Microsoft vs. Yahoo! The long-running purchase war may put many people tired of news. But today we see this about Yahoo! The technical news is worth reading: Size matters: yahoo claims 2-petabyte database is World's biggest, busiest. Yahoo! VP Waqar Hasan of disclosure Yahoo! The current data warehouse capacity is 2 Pb. It is used to analyze 0.5 billion of user access behavior every month and process 24 billion events every day. It is called the largest and busiest database in the world.
Although some data warehouses are larger than Yahoo!'s. However, those databases, non-relational data, or compressed raw data cannot be analyzed in real time. Yahoo also has hundreds of TB of data. Yahoo! A data warehouse stores structured and analytic data. It is estimated that the next year may expand to dozens of petabytes. Ebay claims that the total data volume is 6 Pb, but according to some messages, the maximum single dB is only 1.4 Pb.

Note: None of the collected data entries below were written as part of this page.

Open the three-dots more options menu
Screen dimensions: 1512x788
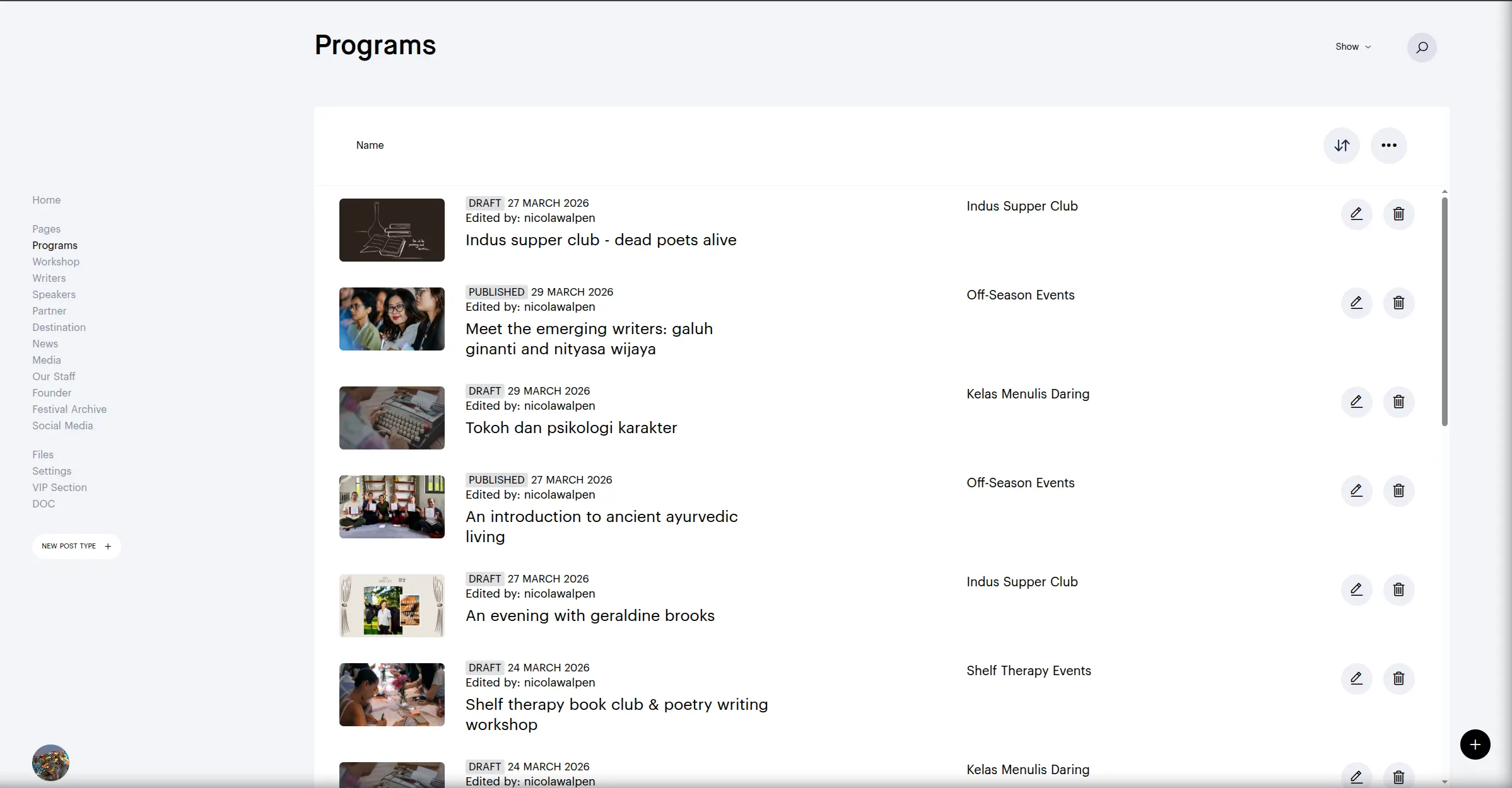point(1388,146)
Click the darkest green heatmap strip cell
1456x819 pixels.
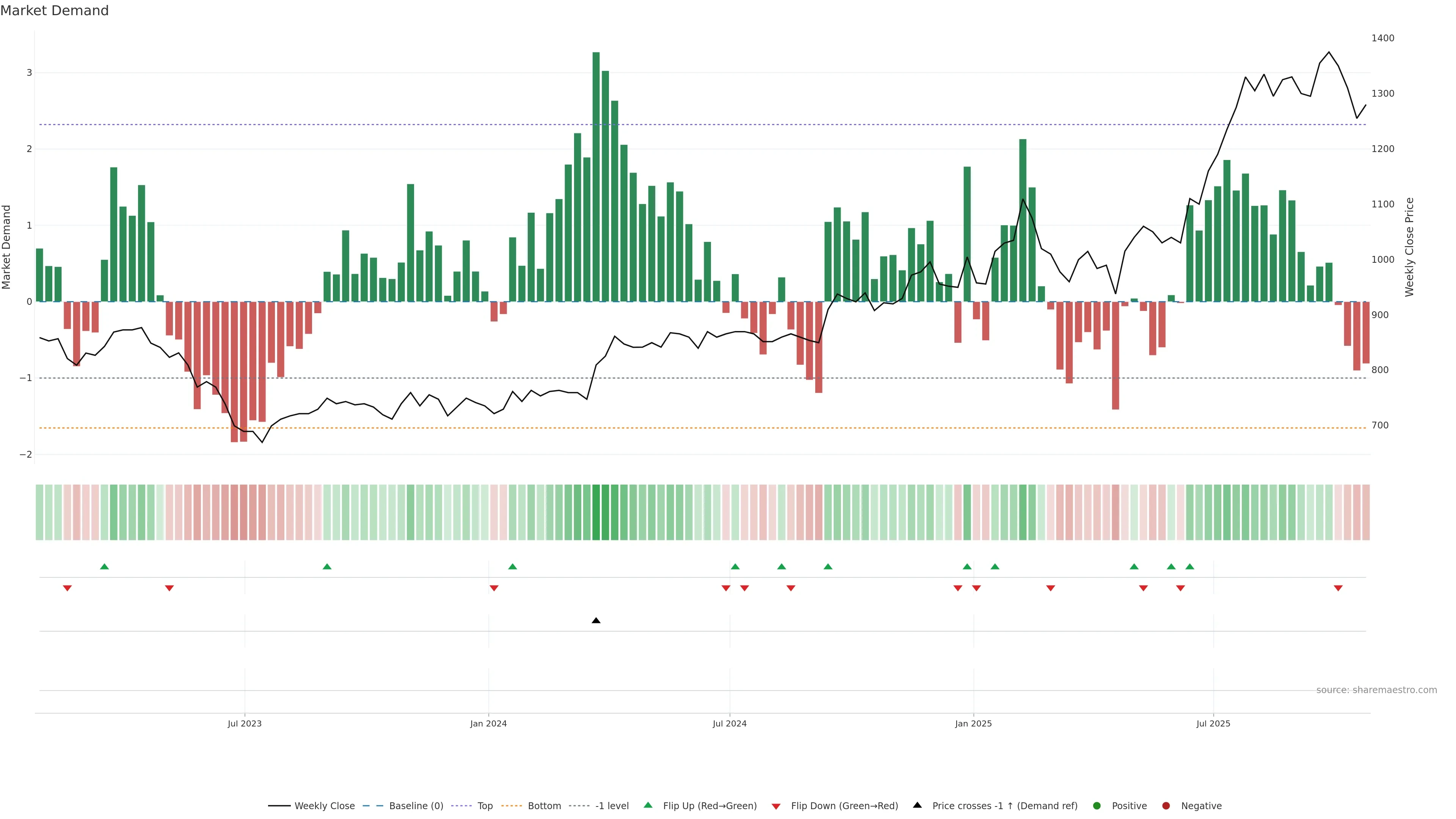(596, 512)
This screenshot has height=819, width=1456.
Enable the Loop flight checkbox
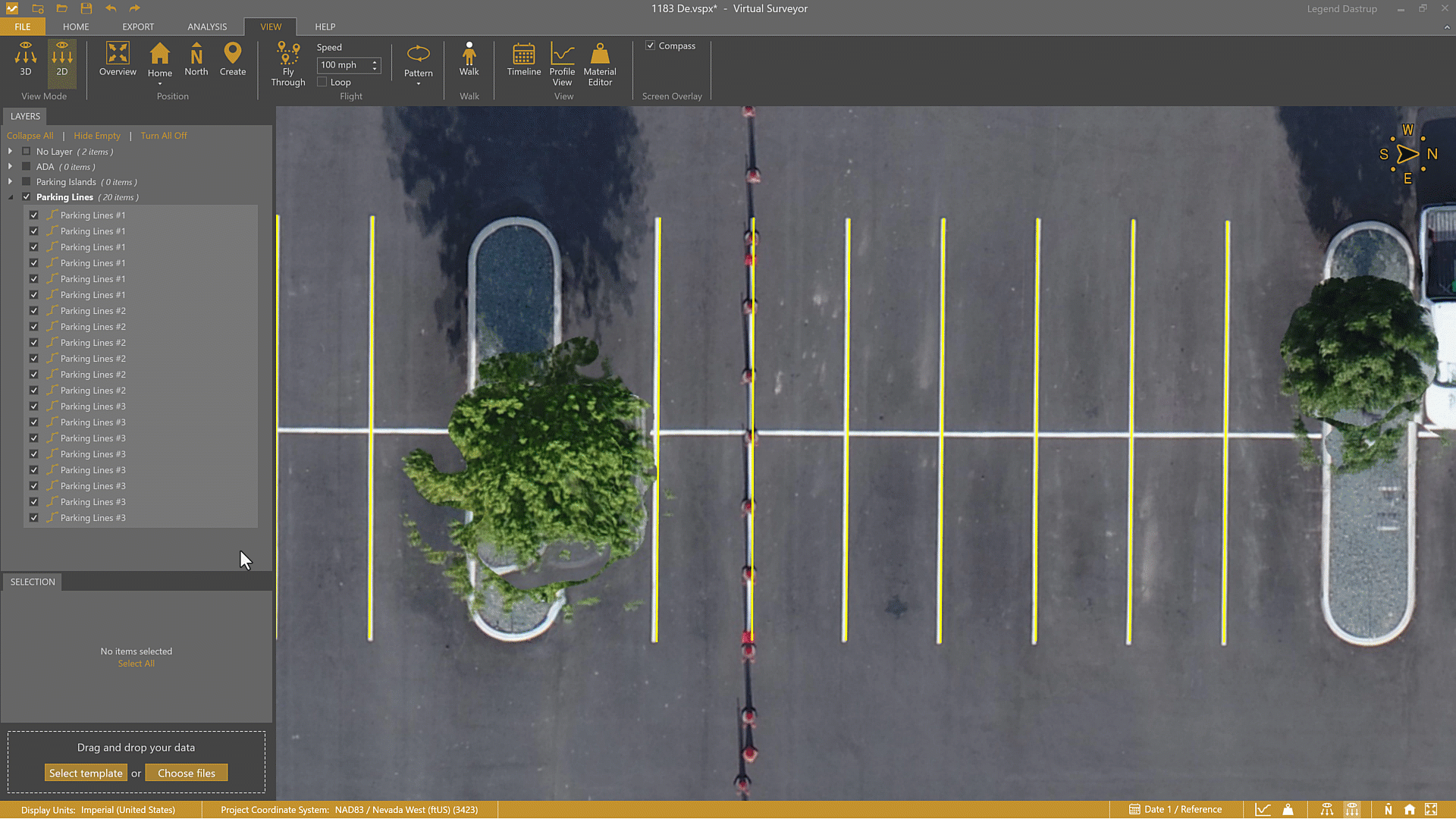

Yahoo! In 2005, I bought a startup company named Mahat technologies (Waqar Hasan). This company developed a new dB based on PostgreSQL databases, it features column-based instead of Row-based. It is hard to understand that the data writing speed will slow down, but the reading speed will be much faster, during his speech, Lei Ming gave an example of his optimization at Baidu. It is very similar to this idea, so I said "inspired" to me "]. Yahoo! After buying the product, it was continuously improved (internal code: elcaro ?) Such as compression, enhanced parallel processing capabilities, and optimized query. The user-targeted interface is still PostgreSQL. This should be considered another successful case of postgresql in top-level enterprises.
Such a large database is not built using the traditional SMP architecture, but uses a common PC as a cluster (less than 1000 servers are used ). Obviously, this is the share nothing instead of the share storage dB cluster. Through the unique design method described above, we can effectively analyze this massive amount of data. This is a great technological innovation and a completely different computing mode from Google map reduce.
What makes people feel deeply is that the data listed in the article about the world's super-large database doesn't seem amazing now. I used to say that information explosion has just arrived.